> WHAT IS REQUIRED
Give again, unaltered, the lines of the listing below that run from the line having "Instruction: Click the Brazil flag icon" through the line having "Open the Filters".

RAW DATA below:

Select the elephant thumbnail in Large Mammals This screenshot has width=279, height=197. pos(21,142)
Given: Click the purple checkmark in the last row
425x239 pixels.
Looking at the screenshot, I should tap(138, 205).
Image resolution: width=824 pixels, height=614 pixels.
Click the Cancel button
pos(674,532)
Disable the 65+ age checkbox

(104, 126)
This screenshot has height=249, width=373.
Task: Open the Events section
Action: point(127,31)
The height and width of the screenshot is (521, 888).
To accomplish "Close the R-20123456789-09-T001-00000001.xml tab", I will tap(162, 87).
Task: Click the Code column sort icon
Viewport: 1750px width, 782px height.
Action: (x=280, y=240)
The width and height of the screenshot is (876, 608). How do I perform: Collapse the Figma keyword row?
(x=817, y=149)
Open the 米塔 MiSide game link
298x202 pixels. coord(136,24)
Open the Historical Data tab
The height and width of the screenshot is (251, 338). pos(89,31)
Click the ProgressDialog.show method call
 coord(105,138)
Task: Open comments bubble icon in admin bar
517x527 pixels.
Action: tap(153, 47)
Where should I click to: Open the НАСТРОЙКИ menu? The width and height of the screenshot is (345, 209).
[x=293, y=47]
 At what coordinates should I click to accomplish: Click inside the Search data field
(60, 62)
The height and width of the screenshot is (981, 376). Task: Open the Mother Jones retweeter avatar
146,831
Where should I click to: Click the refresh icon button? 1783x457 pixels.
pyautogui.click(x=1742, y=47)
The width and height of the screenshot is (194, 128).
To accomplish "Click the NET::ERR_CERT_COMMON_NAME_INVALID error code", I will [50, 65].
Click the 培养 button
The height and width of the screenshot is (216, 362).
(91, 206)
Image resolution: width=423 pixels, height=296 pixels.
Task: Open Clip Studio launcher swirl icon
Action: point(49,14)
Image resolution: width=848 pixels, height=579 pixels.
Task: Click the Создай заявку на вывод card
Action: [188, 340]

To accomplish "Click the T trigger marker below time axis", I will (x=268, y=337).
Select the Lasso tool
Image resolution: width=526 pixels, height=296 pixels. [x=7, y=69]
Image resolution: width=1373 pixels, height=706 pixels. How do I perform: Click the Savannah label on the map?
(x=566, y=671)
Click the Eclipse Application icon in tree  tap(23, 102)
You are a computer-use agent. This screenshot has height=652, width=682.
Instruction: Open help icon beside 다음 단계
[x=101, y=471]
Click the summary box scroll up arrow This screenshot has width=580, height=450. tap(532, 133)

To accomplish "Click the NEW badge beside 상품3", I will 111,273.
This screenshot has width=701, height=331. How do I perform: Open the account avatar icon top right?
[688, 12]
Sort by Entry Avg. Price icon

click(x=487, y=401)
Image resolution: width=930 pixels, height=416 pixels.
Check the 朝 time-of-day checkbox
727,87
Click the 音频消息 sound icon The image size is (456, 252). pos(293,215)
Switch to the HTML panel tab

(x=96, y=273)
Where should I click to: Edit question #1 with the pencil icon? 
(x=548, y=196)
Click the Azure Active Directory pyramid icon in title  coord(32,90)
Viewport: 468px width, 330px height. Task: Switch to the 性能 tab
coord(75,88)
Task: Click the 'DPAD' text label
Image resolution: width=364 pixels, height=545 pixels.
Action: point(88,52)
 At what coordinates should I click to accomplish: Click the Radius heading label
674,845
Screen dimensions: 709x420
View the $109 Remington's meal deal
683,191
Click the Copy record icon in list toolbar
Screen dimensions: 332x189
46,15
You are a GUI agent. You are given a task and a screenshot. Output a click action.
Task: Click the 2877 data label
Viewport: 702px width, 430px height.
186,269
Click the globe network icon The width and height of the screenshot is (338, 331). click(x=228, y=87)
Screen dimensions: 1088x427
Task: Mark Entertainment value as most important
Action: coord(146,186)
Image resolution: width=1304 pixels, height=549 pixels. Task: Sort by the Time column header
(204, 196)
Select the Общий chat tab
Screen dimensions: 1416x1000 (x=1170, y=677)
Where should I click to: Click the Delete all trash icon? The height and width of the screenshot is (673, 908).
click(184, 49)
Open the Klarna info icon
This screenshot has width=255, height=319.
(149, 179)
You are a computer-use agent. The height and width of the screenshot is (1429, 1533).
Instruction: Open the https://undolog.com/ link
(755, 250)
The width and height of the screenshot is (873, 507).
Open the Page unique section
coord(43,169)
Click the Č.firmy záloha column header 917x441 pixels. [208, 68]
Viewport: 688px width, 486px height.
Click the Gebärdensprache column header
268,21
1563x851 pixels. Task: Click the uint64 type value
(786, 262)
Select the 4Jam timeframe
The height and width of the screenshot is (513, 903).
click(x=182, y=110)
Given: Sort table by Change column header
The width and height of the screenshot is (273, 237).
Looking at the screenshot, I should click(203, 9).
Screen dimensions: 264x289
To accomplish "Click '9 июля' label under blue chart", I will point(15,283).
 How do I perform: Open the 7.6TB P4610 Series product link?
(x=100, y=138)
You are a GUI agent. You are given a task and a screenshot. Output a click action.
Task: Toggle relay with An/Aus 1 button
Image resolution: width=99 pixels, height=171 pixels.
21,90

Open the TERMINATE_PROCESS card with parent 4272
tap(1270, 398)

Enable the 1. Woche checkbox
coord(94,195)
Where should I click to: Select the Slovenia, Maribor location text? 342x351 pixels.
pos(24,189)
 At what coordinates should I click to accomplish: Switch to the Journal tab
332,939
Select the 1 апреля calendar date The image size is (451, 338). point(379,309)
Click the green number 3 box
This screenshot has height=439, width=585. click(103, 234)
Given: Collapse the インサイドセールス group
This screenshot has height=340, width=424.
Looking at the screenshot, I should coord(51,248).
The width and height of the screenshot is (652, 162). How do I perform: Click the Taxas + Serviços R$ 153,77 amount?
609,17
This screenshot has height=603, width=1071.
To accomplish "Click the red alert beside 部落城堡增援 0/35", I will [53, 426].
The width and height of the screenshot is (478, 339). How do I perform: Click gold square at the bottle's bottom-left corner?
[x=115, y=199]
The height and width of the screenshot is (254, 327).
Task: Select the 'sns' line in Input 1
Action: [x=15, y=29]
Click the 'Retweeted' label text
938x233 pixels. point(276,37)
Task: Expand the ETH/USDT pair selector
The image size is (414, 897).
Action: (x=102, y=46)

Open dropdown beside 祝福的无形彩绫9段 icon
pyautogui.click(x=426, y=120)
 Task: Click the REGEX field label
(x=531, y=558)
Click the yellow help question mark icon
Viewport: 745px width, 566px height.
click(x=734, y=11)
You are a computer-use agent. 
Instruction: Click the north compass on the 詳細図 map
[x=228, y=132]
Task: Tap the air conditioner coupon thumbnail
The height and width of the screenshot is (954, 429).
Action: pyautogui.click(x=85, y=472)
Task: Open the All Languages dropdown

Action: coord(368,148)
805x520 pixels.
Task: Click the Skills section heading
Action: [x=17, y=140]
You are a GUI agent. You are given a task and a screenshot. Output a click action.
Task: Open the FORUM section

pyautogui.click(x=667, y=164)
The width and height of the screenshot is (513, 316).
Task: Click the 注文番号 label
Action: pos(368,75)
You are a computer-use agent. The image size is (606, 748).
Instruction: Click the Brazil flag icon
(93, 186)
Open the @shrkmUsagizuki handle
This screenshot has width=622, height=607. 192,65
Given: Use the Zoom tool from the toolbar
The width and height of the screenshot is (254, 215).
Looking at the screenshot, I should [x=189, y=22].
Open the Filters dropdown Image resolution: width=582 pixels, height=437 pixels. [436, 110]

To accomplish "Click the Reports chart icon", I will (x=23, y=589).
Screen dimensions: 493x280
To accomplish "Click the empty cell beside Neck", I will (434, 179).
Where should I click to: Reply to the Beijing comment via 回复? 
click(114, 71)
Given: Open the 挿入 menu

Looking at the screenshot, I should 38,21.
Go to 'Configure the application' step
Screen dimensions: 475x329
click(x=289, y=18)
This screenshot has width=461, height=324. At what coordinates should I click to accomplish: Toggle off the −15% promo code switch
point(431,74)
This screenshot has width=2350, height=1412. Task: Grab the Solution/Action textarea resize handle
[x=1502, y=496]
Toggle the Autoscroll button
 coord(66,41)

End of RAW DATA.

> YOUR SOLUTION
Instruction: Click the Brazil flag icon
(93, 186)
Open the @shrkmUsagizuki handle
This screenshot has width=622, height=607. 192,65
Given: Use the Zoom tool from the toolbar
The width and height of the screenshot is (254, 215).
Looking at the screenshot, I should [x=189, y=22].
Open the Filters dropdown Image resolution: width=582 pixels, height=437 pixels. [436, 110]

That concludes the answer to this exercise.